Le requérant, étudiant de nationalité libanaise, est né en
1963 à B. Il est actuellement incarcéré à la maison d'arrêt de
la santé à Paris. Dans la procédure devant la Commission, il est
représenté par Me M. Oussedik, avocat au barreau de Paris.
Dans le cadre des attentats terroristes commis à Paris en
septembre 1986, le requérant fut inculpé le 26 avril 1987
d'association de malfaiteurs en relation avec une entreprise
terroriste, et placé sous mandat de dépôt le même jour. Au cours de
l'instruction, diligentée par le juge d'instruction de Paris,
plusieurs investigations ont été effectuées, tant en France qu'en
République Fédérale d'Allemagne, au Liban et à Chypre. Renvoyé en
jugement, il a été condamné le 9 mars 1990 par la chambre
correctionnelle du tribunal de grande instance de Paris à une peine de
huit ans d'emprisonnement. Il interjeta appel de cette décision. A
ce jour, la cour d'appel n'a pas encore rendu de décision.

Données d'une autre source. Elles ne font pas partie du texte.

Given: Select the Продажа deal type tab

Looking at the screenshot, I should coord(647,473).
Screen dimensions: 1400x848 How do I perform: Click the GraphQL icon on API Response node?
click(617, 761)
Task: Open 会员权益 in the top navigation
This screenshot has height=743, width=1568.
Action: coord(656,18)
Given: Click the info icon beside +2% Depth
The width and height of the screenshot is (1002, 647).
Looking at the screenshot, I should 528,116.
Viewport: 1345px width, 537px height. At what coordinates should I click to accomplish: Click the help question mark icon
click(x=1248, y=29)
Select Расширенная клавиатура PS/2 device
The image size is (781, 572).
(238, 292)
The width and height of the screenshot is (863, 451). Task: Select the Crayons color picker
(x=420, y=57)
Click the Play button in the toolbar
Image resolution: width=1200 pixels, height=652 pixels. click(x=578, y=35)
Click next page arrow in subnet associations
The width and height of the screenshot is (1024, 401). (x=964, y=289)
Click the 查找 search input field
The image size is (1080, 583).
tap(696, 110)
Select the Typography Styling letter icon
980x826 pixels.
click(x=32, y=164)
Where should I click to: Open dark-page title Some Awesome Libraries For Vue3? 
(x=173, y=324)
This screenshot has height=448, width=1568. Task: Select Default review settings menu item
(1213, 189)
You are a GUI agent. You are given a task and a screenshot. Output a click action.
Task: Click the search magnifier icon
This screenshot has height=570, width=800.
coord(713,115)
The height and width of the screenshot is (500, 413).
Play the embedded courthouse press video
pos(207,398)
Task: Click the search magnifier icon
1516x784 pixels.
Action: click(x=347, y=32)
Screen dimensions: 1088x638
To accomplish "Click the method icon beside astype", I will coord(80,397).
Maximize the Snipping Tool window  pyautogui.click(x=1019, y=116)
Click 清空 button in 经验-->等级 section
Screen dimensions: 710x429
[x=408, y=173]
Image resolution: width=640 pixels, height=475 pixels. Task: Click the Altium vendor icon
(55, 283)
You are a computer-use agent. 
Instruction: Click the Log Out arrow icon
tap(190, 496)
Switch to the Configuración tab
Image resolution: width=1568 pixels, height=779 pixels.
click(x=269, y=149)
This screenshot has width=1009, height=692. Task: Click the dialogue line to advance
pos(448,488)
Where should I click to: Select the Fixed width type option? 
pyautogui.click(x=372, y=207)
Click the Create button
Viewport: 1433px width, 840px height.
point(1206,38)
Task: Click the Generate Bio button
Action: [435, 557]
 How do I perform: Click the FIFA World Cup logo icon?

Au cours de sa détention provisoire, le requérant introduisit
de nombreuses demandes de mise en liberté en 1987, 1988 et 1989,
rejetées par le juge d'instruction et la chambre d'accusation en
raison de la gravité des faits et des peines encourues, de la
protection de l'ordre public, du risque de fuite et de la nécessité de
nombreuses investigations à caractère national ou international.
La chambre criminelle de la Cour de cassation saisie d'un pourvoi
formé par le requérant contre un arrêt de rejet de la chambre
d'accusation de la cour d'appel de Paris du 9 novembre 1989, déclara
le 22 mars 1990 le requérant déchu de son pourvoi au motif que le
mémoire à son appui n'avait pas été signé et que dès lors il n'avait
pas valablement saisi la Cour de cassation.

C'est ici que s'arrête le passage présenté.